=== Supplied text ===
* START *
God’s been doing this massive stirring in my spirit, a stirring that’s driven my restlessness and provoked my ability to seek out some new things.  This weekend I intentionally and desperately sought out His voice for some clear direction on a few things and He spoke vibrantly.

And it’s not that Wichita’s bad, but I knew that if I wanted to hear what He was speaking to me I needed to get out of here.  So I hopped in my sister’s car, drove through the beautiful Flint Hills of Kansas and ended up at the International House of Prayer (IHOP) in Kansas City.  I had never been there before and had heard too many amazing stories coming out of the place to not go.  Plus, I wanted to go someplace where I knew that the Spirit of God was thick.  I wanted to go somewhere that I knew stuff was being stirred. 

When I opened the door to the prayer room, my face was literally hit with the fragrance of Jesus.  Not kidding.  I was immediately at peace and felt God’s presence wash over me.  I knew that things were going to happen, that He was going to speak to me.
* END *
=== Data shown ===
* START *
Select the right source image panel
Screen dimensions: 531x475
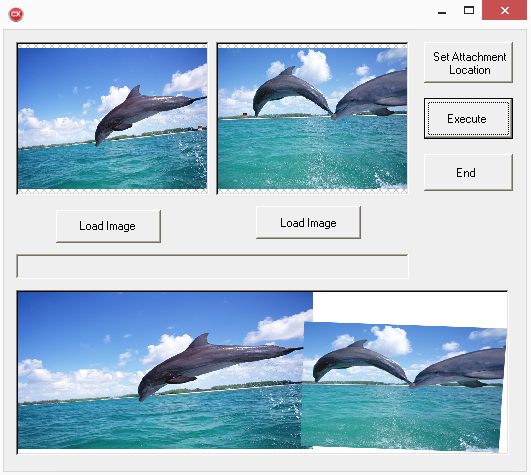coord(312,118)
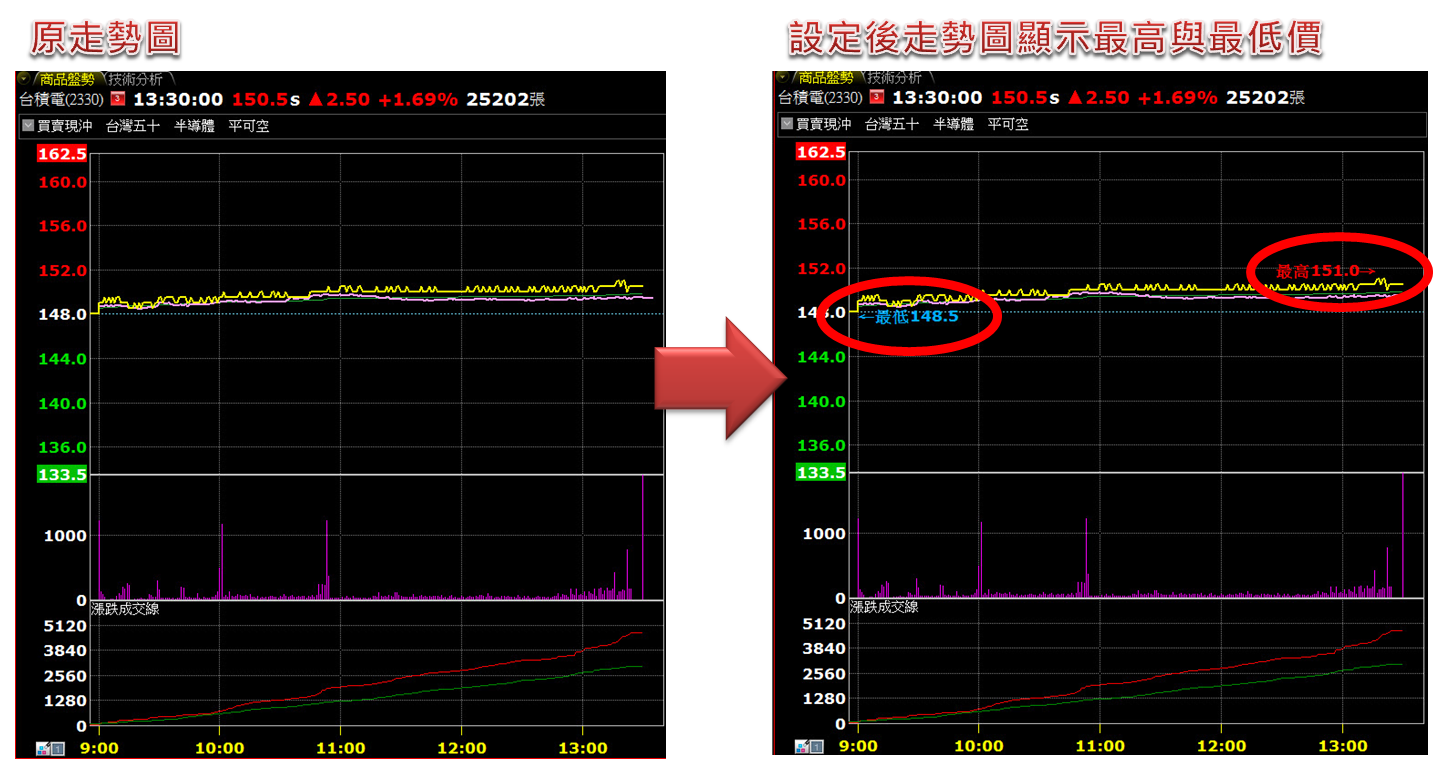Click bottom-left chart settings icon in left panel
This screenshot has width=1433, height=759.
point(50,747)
* END *
=== Instruction 1 ===
List every place the text about the prayer trip mentions by name.
=== Instruction 2 ===
Repeat word for word the passage of the text about the prayer trip that runs from "And it’s not" up to and including "was being stirred.".

=== Complete answer 1 ===
Wichita; the Flint Hills of Kansas; the International House of Prayer (IHOP); Kansas City

=== Complete answer 2 ===
And it’s not that Wichita’s bad, but I knew that if I wanted to hear what He was speaking to me I needed to get out of here.  So I hopped in my sister’s car, drove through the beautiful Flint Hills of Kansas and ended up at the International House of Prayer (IHOP) in Kansas City.  I had never been there before and had heard too many amazing stories coming out of the place to not go.  Plus, I wanted to go someplace where I knew that the Spirit of God was thick.  I wanted to go somewhere that I knew stuff was being stirred.